Kälte- oder Wärmeanwendungen mit Eisbeuteln oder einer Heizdecke und rezeptfreie Schmerzmittel (wie Paracetamol und nichtsteroidale Antirheumatika [NSAR]) können zur Schmerzlinderung beitragen. Wenn die Symptome nicht mit Analgetika gelindert werden, können Kortikosteroide oral verabreicht oder in den Epiduralraum injiziert werden (zwischen der Wirbelsäule und der äußeren Gewebeschicht, die das Rückenmark umgibt). Es ist jedoch umstritten, ob solche Kortikosteroidspritzen von Nutzen sind.

Eine bequeme Schlafposition auf einer Matratze mittlerer Härte wird empfohlen. Rückenschläfer sollten ein Kissen unter die Knie legen. Seitenschläfer sollten ihren Kopf durch ein Kissen in eine gerade Position bringen (nicht nach unten zum Bett oder nach oben zur Decke geneigt). Sie sollten ein weiteres Kissen zwischen die Knie legen und Hüfte und Knie leicht beugen, falls sich dadurch die Rückenschmerzen lindern lassen.

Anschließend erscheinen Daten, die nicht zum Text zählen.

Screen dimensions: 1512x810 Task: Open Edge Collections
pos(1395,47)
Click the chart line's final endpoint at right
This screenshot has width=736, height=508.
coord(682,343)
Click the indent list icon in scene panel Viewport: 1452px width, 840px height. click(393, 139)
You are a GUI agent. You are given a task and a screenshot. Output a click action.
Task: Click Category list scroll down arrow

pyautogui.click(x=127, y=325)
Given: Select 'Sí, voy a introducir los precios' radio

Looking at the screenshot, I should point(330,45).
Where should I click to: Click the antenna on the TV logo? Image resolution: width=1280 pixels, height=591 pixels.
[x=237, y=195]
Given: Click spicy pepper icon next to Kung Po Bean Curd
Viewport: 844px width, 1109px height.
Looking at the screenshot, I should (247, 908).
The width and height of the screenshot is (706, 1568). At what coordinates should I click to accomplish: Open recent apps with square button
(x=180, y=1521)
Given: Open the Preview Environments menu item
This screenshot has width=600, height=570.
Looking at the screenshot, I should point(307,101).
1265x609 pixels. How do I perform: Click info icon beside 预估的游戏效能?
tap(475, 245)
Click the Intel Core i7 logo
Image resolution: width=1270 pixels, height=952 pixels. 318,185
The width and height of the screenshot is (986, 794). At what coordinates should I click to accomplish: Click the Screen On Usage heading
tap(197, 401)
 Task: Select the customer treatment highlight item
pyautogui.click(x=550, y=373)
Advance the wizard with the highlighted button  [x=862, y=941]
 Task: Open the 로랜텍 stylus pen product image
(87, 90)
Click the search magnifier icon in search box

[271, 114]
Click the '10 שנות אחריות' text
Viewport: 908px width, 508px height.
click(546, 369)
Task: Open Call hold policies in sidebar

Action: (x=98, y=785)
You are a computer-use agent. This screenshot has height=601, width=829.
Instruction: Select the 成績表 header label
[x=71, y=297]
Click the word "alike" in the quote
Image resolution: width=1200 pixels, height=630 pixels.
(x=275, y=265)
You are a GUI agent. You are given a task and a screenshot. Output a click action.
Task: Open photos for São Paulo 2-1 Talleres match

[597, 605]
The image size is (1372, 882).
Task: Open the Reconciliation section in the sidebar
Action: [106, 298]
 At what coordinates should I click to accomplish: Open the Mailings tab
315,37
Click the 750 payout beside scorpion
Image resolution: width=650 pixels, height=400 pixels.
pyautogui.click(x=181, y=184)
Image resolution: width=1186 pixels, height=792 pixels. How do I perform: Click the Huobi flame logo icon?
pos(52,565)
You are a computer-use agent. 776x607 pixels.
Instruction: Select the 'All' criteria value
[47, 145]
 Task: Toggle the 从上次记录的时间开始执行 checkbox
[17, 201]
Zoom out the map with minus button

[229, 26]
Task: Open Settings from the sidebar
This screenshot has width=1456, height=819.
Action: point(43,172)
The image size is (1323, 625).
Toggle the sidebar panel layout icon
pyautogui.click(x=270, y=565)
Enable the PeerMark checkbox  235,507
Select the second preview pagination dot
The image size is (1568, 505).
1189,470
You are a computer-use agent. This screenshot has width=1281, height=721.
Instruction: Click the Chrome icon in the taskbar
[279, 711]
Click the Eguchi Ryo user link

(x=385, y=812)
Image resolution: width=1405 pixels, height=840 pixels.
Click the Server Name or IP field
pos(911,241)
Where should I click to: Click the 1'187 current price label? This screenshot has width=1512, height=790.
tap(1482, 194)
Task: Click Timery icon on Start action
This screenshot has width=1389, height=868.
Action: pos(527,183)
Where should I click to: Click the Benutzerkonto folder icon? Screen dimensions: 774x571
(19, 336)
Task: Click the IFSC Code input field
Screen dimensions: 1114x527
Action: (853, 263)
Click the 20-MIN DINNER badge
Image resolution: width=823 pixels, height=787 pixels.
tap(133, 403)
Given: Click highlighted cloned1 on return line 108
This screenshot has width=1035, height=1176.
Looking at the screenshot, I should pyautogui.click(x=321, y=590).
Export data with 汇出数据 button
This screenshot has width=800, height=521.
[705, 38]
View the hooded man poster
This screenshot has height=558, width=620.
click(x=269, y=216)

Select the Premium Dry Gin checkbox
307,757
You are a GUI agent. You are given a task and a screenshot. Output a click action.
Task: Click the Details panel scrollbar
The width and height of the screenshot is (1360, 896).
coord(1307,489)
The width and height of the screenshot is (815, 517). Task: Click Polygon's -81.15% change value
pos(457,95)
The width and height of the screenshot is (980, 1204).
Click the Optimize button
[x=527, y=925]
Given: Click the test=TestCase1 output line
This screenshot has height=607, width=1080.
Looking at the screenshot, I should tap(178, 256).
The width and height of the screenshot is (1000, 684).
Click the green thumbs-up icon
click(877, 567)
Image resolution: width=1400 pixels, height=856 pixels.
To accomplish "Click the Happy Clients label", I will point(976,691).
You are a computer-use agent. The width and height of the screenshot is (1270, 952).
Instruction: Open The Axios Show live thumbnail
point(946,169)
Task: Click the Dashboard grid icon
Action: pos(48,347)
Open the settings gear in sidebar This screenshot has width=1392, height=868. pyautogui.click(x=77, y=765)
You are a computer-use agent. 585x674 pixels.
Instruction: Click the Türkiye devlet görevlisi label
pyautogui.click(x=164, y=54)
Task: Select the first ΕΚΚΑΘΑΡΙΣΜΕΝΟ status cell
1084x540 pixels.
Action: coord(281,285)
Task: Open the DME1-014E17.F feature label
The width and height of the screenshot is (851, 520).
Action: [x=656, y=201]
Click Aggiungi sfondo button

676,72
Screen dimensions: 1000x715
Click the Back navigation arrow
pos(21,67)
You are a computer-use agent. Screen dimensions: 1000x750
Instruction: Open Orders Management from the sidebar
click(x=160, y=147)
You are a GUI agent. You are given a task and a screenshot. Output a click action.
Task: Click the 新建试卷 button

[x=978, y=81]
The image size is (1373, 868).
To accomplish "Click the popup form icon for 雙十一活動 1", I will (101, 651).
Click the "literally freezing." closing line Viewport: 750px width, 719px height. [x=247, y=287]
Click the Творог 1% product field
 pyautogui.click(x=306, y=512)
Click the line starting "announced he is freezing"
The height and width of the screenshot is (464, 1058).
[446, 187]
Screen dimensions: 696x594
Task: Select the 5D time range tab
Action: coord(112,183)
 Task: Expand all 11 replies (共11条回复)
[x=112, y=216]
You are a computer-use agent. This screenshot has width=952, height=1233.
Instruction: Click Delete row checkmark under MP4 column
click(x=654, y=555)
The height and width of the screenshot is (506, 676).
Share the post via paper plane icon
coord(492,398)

Wenn der Schmerz nachlässt, können Physiotherapie und Übungen für zu Hause die Körperhaltung verbessern und die Rückenmuskulatur stärken und so die Bewegungen des Rückgrats einschränken, durch welche die Nervenwurzeln weiter gereizt oder gequetscht werden. (Siehe auch Vorbeugung.)

Operation

Wenn ein Bandscheibenvorfall zu einem anhaltenden oder chronischen Ischiassyndrom, Schwäche, Gefühllosigkeit oder Kontrollverlust über Blase und Darm führt (Kauda-Syndrom), müssen möglicherweise die hervortretenden Teile der Bandscheibe (Diskektomie) oder Teile des Wirbels (lumbale Laminektomie) operativ entfernt werden. Diese Operation wird unter Vollnarkose durchgeführt. Dies erfordert einen ein- bis zweitägigen Krankenhausaufenthalt. Häufig kann der beschädigte Teil der Bandscheibe in einem mikrochirurgischen Verfahren mit einem kleinen Einschnitt und einer lokalen Spinalanästhesie (die nur einen bestimmten Teil des Körpers betäubt) entfernt werden. Ein Krankenhausaufenthalt ist für diesen Eingriff in der Regel nicht erforderlich. Nach 6 Wochen bis 3 Monaten können die meisten Patienten ihre alltäglichen Aktivitäten wieder aufnehmen. Ein chirurgischer Eingriff führt eher zu einer schnelleren Genesung als eine Behandlung ohne chirurgischen Eingriff. Nach ein bis zwei Jahren weisen die Patienten jedoch mit oder ohne Operation ungefähr denselben Genesungsgrad auf.

Bei 10 bis 20 Prozent der Menschen, die sich aufgrund eines Ischiassyndroms einer Bandscheibenoperation unterziehen, kommt es zu einem weiteren Bandscheibenriss.